Ballerina Farm Maple Cinnamon Protein Powder Nutrition Facts | Quick Scoop Guide

The Ballerina Farm Maple Cinnamon protein powder lists 24 g protein per scoop, with third-party databases pegging a serving at about 150 calories.

Searching for the label details on Ballerina Farm’s Maple Cinnamon blend? This page compiles what the brand publishes and what reputable nutrition databases report, so you can plan portions, compare macros, and decide how to mix it. Where the label is silent, you’ll see clearly marked estimates with sources.

Maple Cinnamon At A Glance

Ballerina Farm states that each serving delivers 24 grams of protein sourced from grass-fed whey with added collagen peptides, bovine colostrum, hemp protein, inulin, and natural flavors. Independent nutrition listings commonly show ~150 calories per scoop.
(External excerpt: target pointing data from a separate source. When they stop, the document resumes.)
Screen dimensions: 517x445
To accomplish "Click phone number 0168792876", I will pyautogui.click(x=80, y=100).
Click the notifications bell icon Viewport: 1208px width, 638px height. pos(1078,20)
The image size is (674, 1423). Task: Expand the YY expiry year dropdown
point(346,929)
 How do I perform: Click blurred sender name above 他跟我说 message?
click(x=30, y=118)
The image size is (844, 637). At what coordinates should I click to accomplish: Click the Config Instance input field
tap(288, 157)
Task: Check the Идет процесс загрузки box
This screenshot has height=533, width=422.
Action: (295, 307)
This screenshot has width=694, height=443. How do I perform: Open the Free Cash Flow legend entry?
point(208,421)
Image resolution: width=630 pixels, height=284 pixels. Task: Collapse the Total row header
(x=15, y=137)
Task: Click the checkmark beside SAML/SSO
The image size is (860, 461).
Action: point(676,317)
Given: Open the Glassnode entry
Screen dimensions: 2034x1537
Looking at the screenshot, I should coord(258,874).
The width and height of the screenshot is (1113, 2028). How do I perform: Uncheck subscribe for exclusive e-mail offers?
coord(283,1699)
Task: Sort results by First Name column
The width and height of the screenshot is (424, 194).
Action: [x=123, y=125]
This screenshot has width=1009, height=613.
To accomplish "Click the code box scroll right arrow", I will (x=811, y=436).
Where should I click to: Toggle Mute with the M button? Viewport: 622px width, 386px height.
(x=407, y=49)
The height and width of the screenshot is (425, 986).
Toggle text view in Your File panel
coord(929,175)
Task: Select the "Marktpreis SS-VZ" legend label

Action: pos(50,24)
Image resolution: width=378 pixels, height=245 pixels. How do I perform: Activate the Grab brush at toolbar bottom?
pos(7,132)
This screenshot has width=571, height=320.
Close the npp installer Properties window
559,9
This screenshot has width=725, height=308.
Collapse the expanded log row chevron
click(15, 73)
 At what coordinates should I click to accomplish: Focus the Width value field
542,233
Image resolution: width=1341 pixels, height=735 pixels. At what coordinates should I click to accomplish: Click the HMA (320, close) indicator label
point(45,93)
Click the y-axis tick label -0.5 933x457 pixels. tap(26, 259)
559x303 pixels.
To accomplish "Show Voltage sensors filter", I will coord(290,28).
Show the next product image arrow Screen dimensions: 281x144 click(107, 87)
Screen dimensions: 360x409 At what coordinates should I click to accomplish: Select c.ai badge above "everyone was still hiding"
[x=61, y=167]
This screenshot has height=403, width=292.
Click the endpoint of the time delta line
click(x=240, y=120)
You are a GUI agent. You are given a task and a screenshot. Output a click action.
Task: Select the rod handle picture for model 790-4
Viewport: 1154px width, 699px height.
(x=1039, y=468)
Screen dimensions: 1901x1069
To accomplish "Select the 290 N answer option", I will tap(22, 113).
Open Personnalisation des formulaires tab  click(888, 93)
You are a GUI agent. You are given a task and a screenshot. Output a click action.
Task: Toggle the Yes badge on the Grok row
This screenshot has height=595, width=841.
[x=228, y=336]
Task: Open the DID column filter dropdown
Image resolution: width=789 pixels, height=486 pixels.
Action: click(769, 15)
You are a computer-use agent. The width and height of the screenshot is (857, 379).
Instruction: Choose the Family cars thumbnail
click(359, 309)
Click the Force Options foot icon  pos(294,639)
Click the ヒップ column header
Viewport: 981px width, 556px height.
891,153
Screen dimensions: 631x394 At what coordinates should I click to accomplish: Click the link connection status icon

Here’s a consolidated view.

Item Per Scoop Source
Protein 24 g Brand product page
Calories ~150 kcal (estimate) Eat This Much / Nutritionix
Carbohydrate ~13 g (estimate) Eat This Much macro split
Total Fat ~1 g (estimate) Eat This Much macro split
Dietary Fiber Contains inulin (amount not listed) Ingredients listing
Sugars Includes maple sugar and sweeteners Ingredients listing
Sodium Not provided on public pages Label not posted

Those macro estimates come from the calorie share reported in public databases for this specific flavor. They map to roughly 60% of calories from protein, 35% from carbs, and 6% from fat for a ~150-kcal scoop. If your dietary tracking needs exact grams beyond protein, confirm with the bag in your kitchen until the full panel is posted online.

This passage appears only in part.